The first episode aired was actually the 12th in the original anime, and was later disregarded canonically when the next episode aired. Initially, 4Kids planned to air their pilot episode as a sneak peek in the fall of 2004, with the episode being voted on alongside an episode of One Piece and F-Zero: GP Legend. Despite being in last place for much of the poll, F-Zero won out and had its episode aired on September 4th. After its official debut, 4Kids had planned to continue airing The Cramp Twins in its timeslot but ultimately cancelled that show and aired Mew Mew uninterrupted.

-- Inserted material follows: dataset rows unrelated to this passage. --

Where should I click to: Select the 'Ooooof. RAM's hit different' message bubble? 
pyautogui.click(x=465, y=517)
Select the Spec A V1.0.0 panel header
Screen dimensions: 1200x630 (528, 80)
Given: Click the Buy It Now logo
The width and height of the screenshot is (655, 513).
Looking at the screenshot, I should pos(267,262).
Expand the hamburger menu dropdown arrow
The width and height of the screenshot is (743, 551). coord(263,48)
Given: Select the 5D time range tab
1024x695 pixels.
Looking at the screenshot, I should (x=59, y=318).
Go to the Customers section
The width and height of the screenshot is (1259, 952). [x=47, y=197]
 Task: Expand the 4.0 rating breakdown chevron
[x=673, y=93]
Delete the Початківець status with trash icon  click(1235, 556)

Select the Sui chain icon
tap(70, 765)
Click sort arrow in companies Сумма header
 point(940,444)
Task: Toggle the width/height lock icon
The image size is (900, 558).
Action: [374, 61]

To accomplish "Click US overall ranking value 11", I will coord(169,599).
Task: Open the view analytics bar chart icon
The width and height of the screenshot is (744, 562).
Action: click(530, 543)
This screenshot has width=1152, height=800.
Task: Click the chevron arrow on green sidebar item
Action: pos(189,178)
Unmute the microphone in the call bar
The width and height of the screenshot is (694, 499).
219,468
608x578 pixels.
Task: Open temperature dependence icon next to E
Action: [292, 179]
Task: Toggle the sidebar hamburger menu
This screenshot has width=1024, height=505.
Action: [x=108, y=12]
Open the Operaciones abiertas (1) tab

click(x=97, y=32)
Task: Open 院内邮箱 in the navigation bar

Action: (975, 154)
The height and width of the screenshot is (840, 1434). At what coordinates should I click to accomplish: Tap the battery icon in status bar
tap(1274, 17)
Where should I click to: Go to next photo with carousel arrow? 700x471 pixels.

4Kids had only attained the rights to the first 26 episodes of the series; 23 of which aired in the United States and the final three only seen on YTV in Canada and the Pop Girl channel in the United Kingdom. Unable to obtain the rights to the remainder of the episodes, the series was effectively cancelled. Despite initial outcry from fans of the anime over the localization of the series and extreme edits, the series performed well and was the highest-rated show of the season. The 4Kids version of the show was subsequently licensed out and redubbed for airing in France, Latin America, Australia, New Zealand, Portugal, Greece, South Africa and Israel.
|One of the Mew Mew Power DVD releases.|
Mew Mew Power had never been released to home video in North America. Ten of the 4Kids episodes were released across two volumes in Australia and New Zealand by Magna Pacific. The complete 4Kids series was released in South Africa. The French version of the show released nine of the episodes through Warner Home Video France. Ares Films, licensor of the French version, managed to acquire the remaining 26 episodes and released them to DVD through AK Video.